Das Gegenteil, also dass eine Königin allein und unabhängig von anderen Königinnen einen neuen Staat gründet, wird als Haplometrose (oder Haplometrosis) bezeichnet. Diese ist oft verbunden mit nur einer Königin pro Volk, genannt Monogynie.

Vorkommen

Eine Gründung eines neuen Nests durch Pleometrose kann durch verwandte Königinnen (im Regelfall Schwestern, aus demselben Mutternest), aber auch durch nicht verwandte Individuen derselben Art erfolgen. Diese Kooperation bei der Nestgründung kommt bei Ameisen in den Unterfamilien Myrmicinae (zum Beispiel Gattungen Solenopsis, Messor, Acromyrmex), Dolichoderinae (zum Beispiel Gattungen Azteca, Iridomyrmex) und Formicinae (zum Beispiel Gattungen Myrmecocystus, Lasius, Camponotus, Formica, Oecophylla) vor. Alle betreffenden Arten sind territorial, sowohl bekämpfen ältere Kolonien Neugründungen auf ihrem Territorium, wie auch verschiedene benachbarte Neugründungen untereinander kämpfen.

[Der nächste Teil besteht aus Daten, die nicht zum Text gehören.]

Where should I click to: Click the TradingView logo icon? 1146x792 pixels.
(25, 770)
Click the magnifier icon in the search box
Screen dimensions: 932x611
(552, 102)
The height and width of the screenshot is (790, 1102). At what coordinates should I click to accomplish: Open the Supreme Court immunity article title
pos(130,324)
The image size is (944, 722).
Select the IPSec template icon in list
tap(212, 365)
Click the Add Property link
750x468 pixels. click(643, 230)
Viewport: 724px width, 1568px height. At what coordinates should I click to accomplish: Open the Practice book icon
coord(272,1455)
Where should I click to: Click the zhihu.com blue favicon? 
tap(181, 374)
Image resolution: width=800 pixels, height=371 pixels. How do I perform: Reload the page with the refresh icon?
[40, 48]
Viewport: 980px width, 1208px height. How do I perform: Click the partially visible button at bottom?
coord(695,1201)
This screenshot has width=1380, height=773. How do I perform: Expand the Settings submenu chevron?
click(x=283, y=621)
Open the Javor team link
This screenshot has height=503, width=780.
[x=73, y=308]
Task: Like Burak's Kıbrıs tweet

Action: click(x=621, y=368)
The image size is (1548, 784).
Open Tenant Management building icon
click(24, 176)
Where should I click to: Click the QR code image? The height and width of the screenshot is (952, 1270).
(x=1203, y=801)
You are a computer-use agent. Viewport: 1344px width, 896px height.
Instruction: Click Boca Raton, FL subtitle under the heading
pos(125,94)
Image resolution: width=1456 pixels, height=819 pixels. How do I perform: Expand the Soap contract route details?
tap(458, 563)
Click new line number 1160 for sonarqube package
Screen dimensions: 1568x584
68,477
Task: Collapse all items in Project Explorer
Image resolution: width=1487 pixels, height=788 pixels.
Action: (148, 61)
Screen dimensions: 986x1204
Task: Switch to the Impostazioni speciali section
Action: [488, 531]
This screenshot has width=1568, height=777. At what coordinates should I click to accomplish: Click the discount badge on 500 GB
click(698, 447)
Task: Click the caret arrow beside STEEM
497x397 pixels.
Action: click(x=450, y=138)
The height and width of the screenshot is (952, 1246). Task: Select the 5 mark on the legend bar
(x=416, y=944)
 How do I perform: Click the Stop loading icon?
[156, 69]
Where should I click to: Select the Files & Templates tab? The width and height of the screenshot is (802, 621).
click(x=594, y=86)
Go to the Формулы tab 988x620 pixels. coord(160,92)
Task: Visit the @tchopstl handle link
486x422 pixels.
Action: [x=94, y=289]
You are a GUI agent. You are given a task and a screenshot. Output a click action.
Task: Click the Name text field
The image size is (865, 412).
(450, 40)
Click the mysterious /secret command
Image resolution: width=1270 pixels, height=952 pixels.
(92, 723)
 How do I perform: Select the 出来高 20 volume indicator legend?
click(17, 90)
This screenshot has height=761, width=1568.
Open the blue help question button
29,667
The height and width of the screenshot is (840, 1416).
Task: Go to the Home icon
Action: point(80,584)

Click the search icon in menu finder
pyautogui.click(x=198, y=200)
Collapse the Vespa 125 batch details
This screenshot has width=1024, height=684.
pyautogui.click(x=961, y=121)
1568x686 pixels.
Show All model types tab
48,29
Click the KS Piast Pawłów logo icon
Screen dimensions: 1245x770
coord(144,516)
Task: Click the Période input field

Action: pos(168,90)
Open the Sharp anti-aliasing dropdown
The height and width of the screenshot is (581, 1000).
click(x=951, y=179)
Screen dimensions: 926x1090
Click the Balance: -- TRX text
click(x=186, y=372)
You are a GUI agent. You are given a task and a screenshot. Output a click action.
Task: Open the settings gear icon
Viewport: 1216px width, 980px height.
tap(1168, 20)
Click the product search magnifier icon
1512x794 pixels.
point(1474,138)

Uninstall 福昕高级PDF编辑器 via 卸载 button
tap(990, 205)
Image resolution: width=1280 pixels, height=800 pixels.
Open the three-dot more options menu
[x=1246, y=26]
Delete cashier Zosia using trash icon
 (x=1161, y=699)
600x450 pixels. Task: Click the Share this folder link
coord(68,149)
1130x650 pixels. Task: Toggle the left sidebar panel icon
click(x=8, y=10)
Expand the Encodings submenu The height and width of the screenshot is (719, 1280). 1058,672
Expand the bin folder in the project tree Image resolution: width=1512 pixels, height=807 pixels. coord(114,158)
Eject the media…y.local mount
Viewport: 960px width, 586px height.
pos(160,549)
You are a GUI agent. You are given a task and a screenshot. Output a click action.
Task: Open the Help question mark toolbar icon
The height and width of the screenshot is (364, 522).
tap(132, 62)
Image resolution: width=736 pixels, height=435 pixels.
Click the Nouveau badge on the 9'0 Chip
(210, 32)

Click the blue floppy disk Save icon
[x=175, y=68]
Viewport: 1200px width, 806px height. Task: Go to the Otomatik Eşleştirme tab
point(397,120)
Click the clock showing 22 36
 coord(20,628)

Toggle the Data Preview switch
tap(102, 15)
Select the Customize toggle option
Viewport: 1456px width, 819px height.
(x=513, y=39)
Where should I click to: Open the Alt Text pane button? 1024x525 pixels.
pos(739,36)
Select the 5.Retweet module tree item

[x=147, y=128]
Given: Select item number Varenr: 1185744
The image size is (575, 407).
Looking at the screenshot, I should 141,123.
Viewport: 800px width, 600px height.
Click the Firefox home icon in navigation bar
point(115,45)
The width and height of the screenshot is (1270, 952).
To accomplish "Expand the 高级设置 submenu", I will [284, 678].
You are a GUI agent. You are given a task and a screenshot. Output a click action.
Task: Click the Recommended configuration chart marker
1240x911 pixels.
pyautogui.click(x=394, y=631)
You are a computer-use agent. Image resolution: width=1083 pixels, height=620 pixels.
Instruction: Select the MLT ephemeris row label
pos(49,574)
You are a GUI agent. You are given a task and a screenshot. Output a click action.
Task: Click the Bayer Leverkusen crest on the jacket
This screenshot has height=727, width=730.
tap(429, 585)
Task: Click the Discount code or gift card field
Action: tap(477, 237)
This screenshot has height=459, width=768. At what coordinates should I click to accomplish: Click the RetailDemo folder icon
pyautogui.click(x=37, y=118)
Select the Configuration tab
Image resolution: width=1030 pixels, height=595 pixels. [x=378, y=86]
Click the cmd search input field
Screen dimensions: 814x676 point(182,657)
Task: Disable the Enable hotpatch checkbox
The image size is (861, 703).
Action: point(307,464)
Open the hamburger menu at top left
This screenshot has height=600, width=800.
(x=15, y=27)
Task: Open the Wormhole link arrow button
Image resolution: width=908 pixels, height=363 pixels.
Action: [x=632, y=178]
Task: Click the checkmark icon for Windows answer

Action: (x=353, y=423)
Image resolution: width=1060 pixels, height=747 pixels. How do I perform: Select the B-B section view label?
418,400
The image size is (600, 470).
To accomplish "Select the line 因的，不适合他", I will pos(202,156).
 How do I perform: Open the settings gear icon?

Dadurch haben Kolonien einen enormen Vorteil, wenn es ihnen gelingt, die Anzahl der Arbeiterinnen ganz am Anfang sehr rasch zu steigern. Dies kann durch Kooperation mehrerer Jungköniginnen leichter erreicht werden. Fast alle pleometrotischen Arten gründen neue Kolonien claustral, das heißt die Königinnen schließen sich gemeinsam in einer Kammer ein, die sie nicht zur Nahrungssuche verlassen. Der Vorteil für die individuellen Königinnen kehrt sich allerdings um, sobald die neue Kolonie sicher etabliert ist. Sobald genügend Arbeiterinnen vorhanden sind, kommt es deshalb häufig zu Kämpfen der Jungköniginnen untereinander, bis nur eine übrig ist. In diesen Fällen ist also eine pleometrotische Gründung mit einer monogynen Kolonie verbunden.[1]

Durch die erhöhte Eizahl startet die Kolonie also mit mehr (und größeren) Arbeiterinnen, so dass Verluste weniger ins Gewicht fallen. Außerdem wird das Nest früher geöffnet, was eine frühere Nahrungsaufnahme bedeutet und die Königinnen verlieren weniger Gewicht.[2] Während bei polygynen Arten (wie Myrmica rubra) Pleometrose nur Vorteile für die entstehende Kolonie bringt, muss bei monogynen Arten die Monogynie durch Eliminationskämpfe erst hergestellt werden.

Problem bei monogynen Arten

In den meisten Fällen fangen die Königinnen bei monogynen Arten spätestens kurz nach dem Schlupf der ersten Arbeiterinnen an sich zu bekämpfen. Bei wenigen Arten (zum Beispiel Myrmecocystus mimicus) geht die Aggression nur von Seiten der Arbeiterinnen aus. Dieser Kampf kann auch für die überlebende Königin schwere Verletzungen oder gar den Tod bedeuten. Statt zu kämpfen, kann es passieren, dass sich die Königinnen mancher Arten (Lasius flavus, Camponotus ligniperda) in andere Nestbereiche flüchten, was zur Herstellung einer Olygynie führt. Dabei leben mehrere Königinnen in unterschiedlichen Nestbereichen und werden von den Arbeiterinnen akzeptiert.

Optimale Anzahl

Es gibt jedoch ein Optimum in der Anzahl der gründenden Königinnen. So wurden unter anderem bei Myrmecocystus mimicus und Messor pergandei gezeigt, dass bei einer Gruppengröße von drei bis vier Königinnen die meisten Eier gelegt wurden und die Sterblichkeitsrate am geringsten war. Der Grund dafür ist noch nicht hinreichend geklärt, liegt aber vermutlich in erhöhter Gefahr von Krankheiten und darin, dass rivalisierende Königinnen die „gegnerischen“ Eier auffressen.

Literatur

  • Bert Hölldobler, Edward O. Wilson: The Ants. Springer, Berlin 1990, ISBN 3-540-52092-9.
  • Bert Hölldobler, Edward O. Wilson: The number of queens: An important trait in ant evolution. In: Naturwissenschaften. Band 64, Nr. 1, 1977, S. 8–15.

Einzelnachweise

  1. Giorgina Bernasconi, Joan E. Strassmann: Cooperation among unrelated individuals: the ant foundress case. In: Trends in Ecology and Evolution. Band 14, Nr. 12, 1999, S. 477–482.
  2. S. W. Rissing, G. B. Pollock: An experimental analysis of pleometrotic advantage in the desert seed-harvester ant Messor pergandei (Hymenoptera; Formicidae). In: Insectes Sociaux. Band 38, Nr. 2, 1991, S. 205–211, doi:10.1007/BF01240970.